You could perhaps run the Fedora installer and install a 64bit version by adding the packages, but that could as well break the existing Fedora 32 bit installation as you would be using that for installation.

One way around may be to download a Fedora 64 bit ISO to disk and mount it as a loop device. Then chroot to the mounted loop device (make sure to change the /proc/ etc. file systems to point to the loop device).
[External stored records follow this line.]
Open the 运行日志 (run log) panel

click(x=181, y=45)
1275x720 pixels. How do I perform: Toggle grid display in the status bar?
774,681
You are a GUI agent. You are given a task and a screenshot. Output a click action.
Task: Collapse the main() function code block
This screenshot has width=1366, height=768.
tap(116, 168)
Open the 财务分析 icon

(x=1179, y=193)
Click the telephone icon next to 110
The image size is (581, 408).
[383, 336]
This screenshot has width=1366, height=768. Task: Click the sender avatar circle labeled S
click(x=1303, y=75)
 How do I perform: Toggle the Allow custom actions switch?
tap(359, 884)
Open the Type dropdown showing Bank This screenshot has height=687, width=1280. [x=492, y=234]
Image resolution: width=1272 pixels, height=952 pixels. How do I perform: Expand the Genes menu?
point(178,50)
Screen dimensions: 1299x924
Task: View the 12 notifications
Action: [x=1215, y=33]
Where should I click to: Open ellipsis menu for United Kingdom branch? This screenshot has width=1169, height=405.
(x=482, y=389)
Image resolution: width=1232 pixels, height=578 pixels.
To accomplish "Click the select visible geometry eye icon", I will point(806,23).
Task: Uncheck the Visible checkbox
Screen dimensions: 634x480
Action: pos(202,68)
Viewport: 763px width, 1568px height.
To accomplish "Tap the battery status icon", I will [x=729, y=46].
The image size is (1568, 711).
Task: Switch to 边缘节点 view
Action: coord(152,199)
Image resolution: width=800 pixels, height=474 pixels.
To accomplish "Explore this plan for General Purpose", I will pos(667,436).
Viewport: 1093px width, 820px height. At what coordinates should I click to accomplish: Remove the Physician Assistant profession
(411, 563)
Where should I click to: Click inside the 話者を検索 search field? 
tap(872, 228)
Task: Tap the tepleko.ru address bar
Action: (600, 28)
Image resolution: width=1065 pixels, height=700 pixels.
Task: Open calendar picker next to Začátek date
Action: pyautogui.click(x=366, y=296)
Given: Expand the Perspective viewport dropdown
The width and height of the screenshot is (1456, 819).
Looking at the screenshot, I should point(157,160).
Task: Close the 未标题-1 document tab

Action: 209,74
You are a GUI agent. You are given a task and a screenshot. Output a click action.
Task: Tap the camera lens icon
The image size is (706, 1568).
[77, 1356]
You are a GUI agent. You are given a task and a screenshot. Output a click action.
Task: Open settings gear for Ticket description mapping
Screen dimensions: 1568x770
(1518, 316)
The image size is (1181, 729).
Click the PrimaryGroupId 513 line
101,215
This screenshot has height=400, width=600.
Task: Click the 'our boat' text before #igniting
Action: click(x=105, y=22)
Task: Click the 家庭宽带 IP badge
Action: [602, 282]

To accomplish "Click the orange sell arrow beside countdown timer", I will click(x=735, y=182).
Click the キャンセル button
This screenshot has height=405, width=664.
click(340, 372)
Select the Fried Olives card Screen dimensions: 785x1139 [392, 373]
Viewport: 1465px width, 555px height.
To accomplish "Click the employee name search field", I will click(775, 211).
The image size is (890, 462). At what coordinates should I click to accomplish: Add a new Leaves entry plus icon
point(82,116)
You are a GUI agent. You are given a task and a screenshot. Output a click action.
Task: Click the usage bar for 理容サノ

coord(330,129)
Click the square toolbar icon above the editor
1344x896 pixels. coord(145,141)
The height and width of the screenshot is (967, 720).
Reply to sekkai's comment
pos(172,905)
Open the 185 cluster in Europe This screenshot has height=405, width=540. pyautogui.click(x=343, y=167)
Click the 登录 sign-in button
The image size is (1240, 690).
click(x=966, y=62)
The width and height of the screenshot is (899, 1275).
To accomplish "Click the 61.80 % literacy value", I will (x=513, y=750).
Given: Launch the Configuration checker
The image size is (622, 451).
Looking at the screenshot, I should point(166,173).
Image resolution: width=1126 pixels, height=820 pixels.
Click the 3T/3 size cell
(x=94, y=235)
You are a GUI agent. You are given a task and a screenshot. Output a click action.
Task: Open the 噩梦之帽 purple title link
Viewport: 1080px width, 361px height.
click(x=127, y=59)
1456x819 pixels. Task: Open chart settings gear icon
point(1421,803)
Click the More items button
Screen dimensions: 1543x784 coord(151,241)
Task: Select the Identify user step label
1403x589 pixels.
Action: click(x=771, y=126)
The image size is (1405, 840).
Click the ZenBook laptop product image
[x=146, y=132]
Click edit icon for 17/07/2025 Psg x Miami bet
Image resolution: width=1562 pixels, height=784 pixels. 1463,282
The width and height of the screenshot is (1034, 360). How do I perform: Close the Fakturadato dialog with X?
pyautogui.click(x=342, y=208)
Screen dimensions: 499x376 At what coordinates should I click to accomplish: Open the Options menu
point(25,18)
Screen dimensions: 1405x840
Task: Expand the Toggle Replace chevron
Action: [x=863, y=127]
Run the installer from within the new chroot environment and install to the disk you have in mind (sdb ?), not your original Fedora 32 bit system. Still in the chroot environment, check and perhaps edit the default grub file to get entries for both the old and new system, and a boot menu to select from. After the adjustments run update-grub (for Ubuntu/Debian based systems, check what you need for Fedora). Check to make sure that your grub file is updated (you might want to install grub on the current boot disk, that is sda, or on your new Fedora 64 sdb drive and make it bootable).

Exit chroot and restore the system file pointers (search for exact procedure if unfamiliar, as this is important both when doing chroot to the loop device and when exiting), use a sync command to make sure everything is written to disk.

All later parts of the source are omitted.